Activity:
Once the line holding "Where should I" appears, repeat it and each line after it to the end of the data, exactly and with nothing else; pictures stay out.

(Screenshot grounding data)

--- START ---

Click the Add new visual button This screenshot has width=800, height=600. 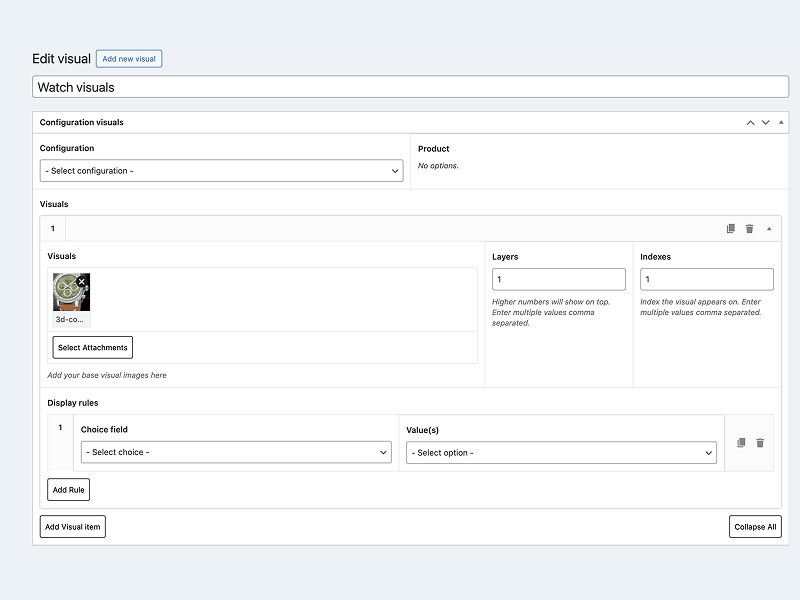129,59
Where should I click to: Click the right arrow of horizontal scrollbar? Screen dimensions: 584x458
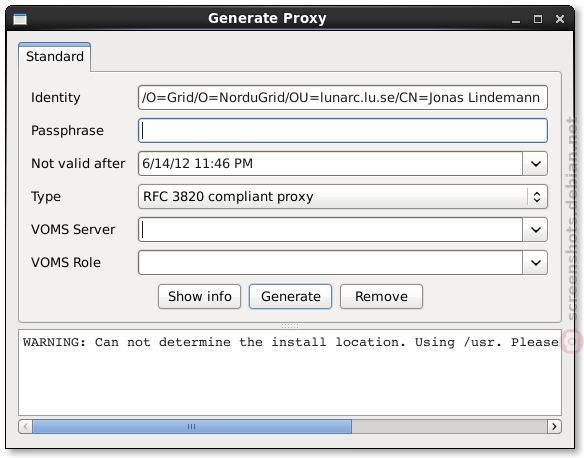tap(554, 426)
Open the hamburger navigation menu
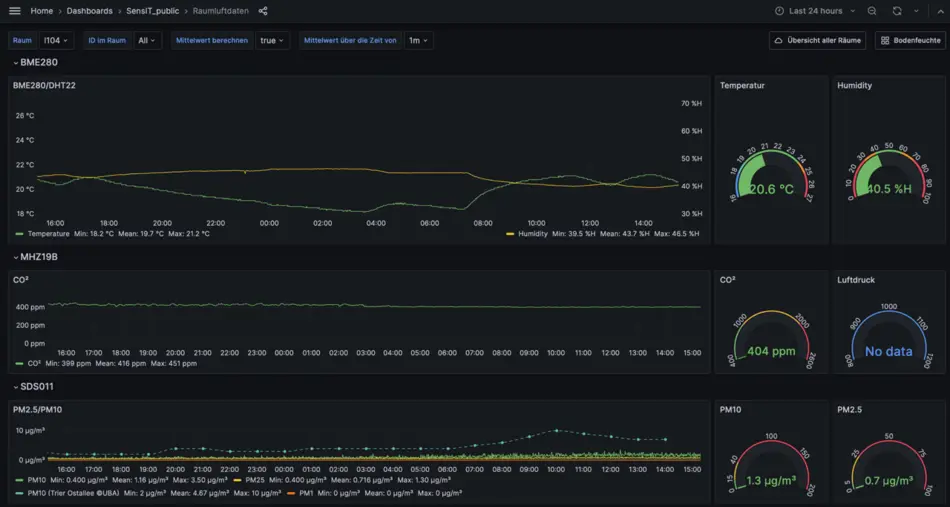 coord(14,11)
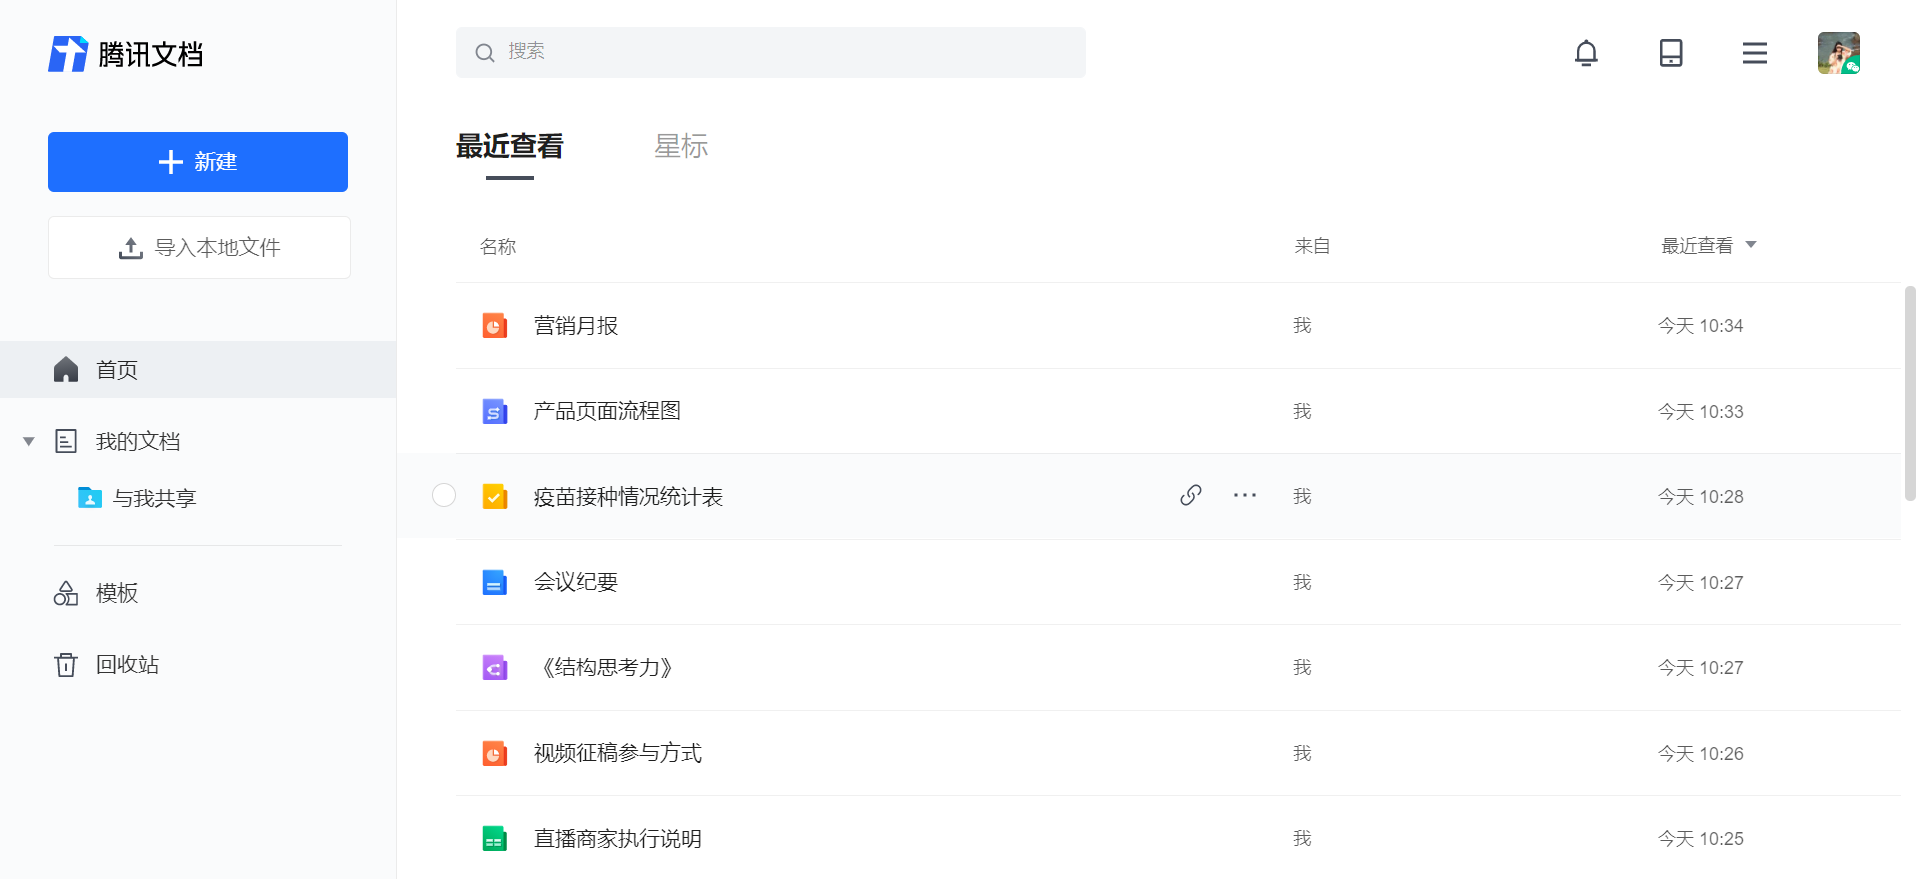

--- END ---

Output of the exercise:
Where should I click to: Click the right arrow of horizontal scrollbar? Screen dimensions: 584x458
tap(554, 426)
Open the hamburger navigation menu
 coord(14,11)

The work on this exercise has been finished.